## [SELECTED EXTRACT]
────────────────────────────────────────
Saddam’s invasion of Kuwait, in 1990, gave Mr Allawi the catalyst he needed. With another man, Salih Omar, whose democratic credentials included supervising public hangings for the regime, Allawi founded al-Wifaq, or the Iraqi National Accord, a small but influential collection of almost exclusively ex-Baathists who had held office but fallen out with Saddam. From the beginning, the INA was never meant to be any sort of mass movement. Its aim was never to bring democracy to Iraq, but to engineer a palace coup which would see, in Allawi’s estimate, the top 30 to 40 leaders replaced by ... well, people like himself.

The INA’s first act was to set up an opposition radio station in Saudi Arabia during the war. But it soon realised that its aims were better served by targeting a narrower, more credulous market, the international intelligence community. Allawi was good at this. Unlike his main rival in Iraqi exile politics, the banker Ahmed Chalabi, he was low-key and persuasive, hinting at highly placed contacts inside the regime who were ready to turn the West’s way. Not for the last time, Iyad Allawi was telling the British, and later the US, governments exactly what they wanted to hear, and the CIA millions started to pour in.

The INA’s most controversial operation during this period was a campaign of what can only be termed terrorism against civilians. In 1994 and 1995 a series of bombings at cinemas, mosques and other public places in Baghdad claimed up to 100 civilian lives. The leading British Iraq expert, Patrick Cockburn, obtained a videotape of one of the bombers, Abu Amneh al-Khadami, speaking from his place of refuge in Iraqi Kurdistan, claiming that the attacks had been ordered and orchestrated by Adnan Nuri, the INA’s Kurdistan director of operations — an account that has not been seriously disputed.

In 1996, with massive CIA backing, Mr Allawi finally got to mount his coup. It was a complete fiasco, not entirely helped by his decision to announce the supposedly top-secret operation to the Washington Post. Even before this, Saddam’s secret police had secretly seized the sophisticated encrypted satphone sent in to Iraq to communicate with the coup plotters and were using it to feed disinformation to the CIA. Once the coup had been crushed and all the plotters arrested, the special line came to life one last time. It was the Iraqis, kindly ringing up the CIA to let them know it was all over.

Undaunted, Mr Allawi kept up his contacts (and income) with the spooks and an even thirstier, less discriminating audience, the British press. At top-secret meetings in London hotels, murmured conversations with selected extra-gullible hacks would produce exciting headlines in top right-wing newspapers. It was the INA, in July 2000, which fed the Sunday Telegraph the sensational scoop that Saddam had deployed crack ‘Mata Hari’ teams of killer belly-dancers to Britain to assassinate his political opponents, a story which continues to be remembered with tears of real joy whenever Iraq-watching journalists gather to reminisce.
────────────────────────────────────────
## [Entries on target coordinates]
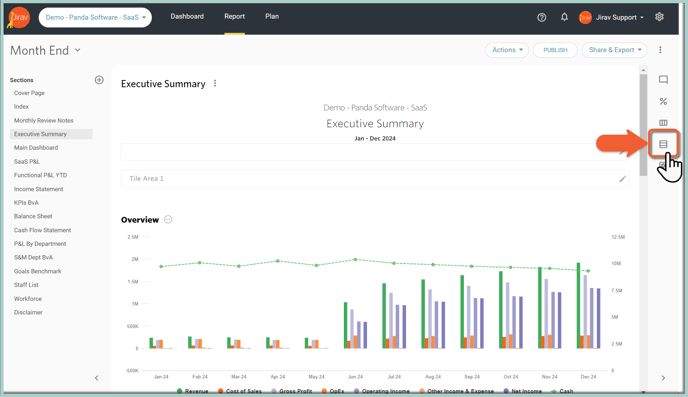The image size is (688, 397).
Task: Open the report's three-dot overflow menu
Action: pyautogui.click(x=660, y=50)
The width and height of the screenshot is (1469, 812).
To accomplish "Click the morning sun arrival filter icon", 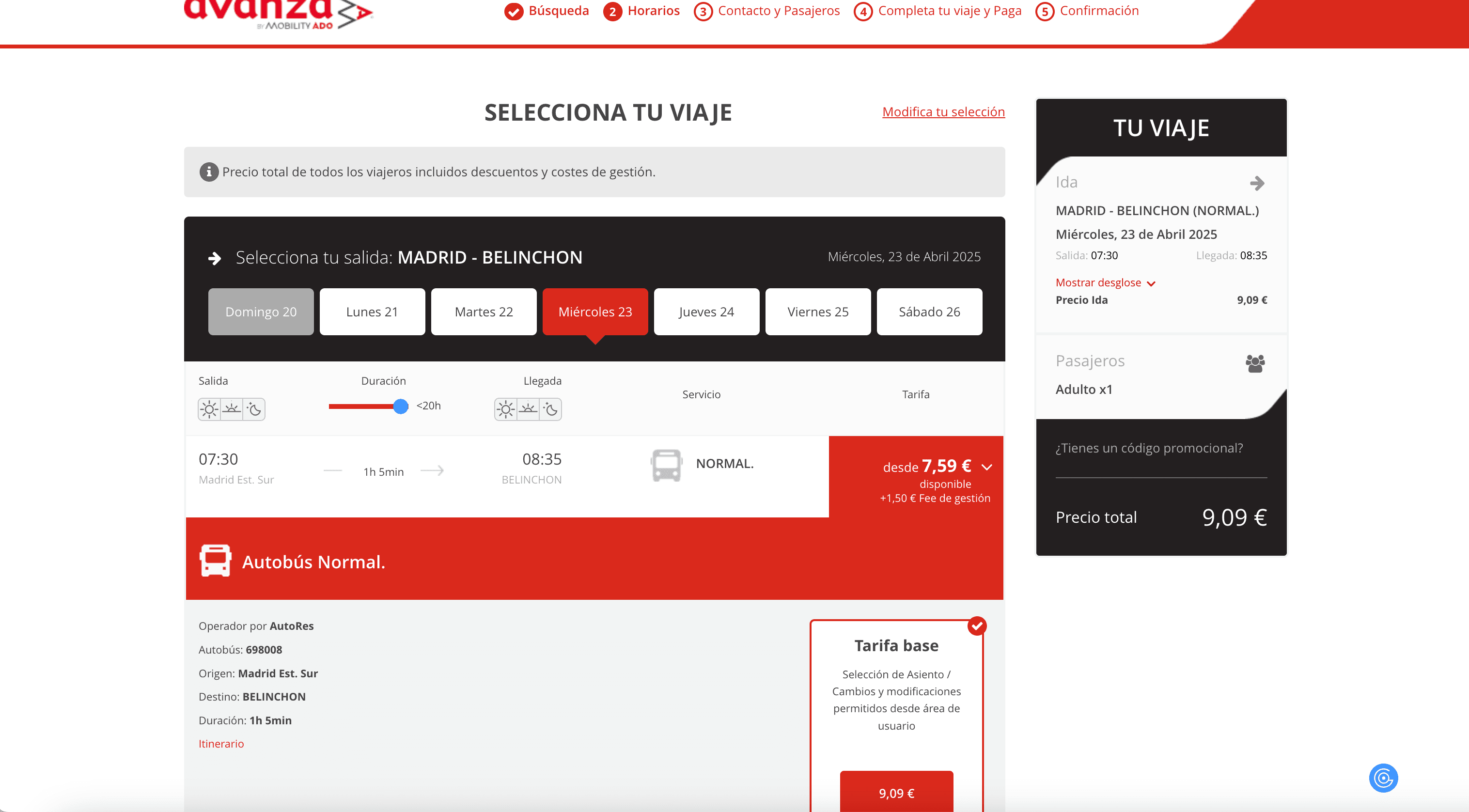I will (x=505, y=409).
────────────────────────────────────────
## [GIVEN TASK 1]
Answer these questions from the passage on the Iraqi National Accord:
(a) In which country did the INA set up its opposition radio station?
(b) In which years did the series of bombings in Baghdad take place?
(c) Which newspaper received the INA's story about killer belly-dancers in July 2000?
## [GIVEN TASK 2]
Find every line in the rows that contains the word "height", and copy each one.
The rows are unrelated to the passage on the Iraqi National Accord.

## [TASK OUTPUT 1]
(a) Saudi Arabia
(b) 1994 and 1995
(c) The Sunday Telegraph

## [TASK OUTPUT 2]
The width and height of the screenshot is (1469, 812).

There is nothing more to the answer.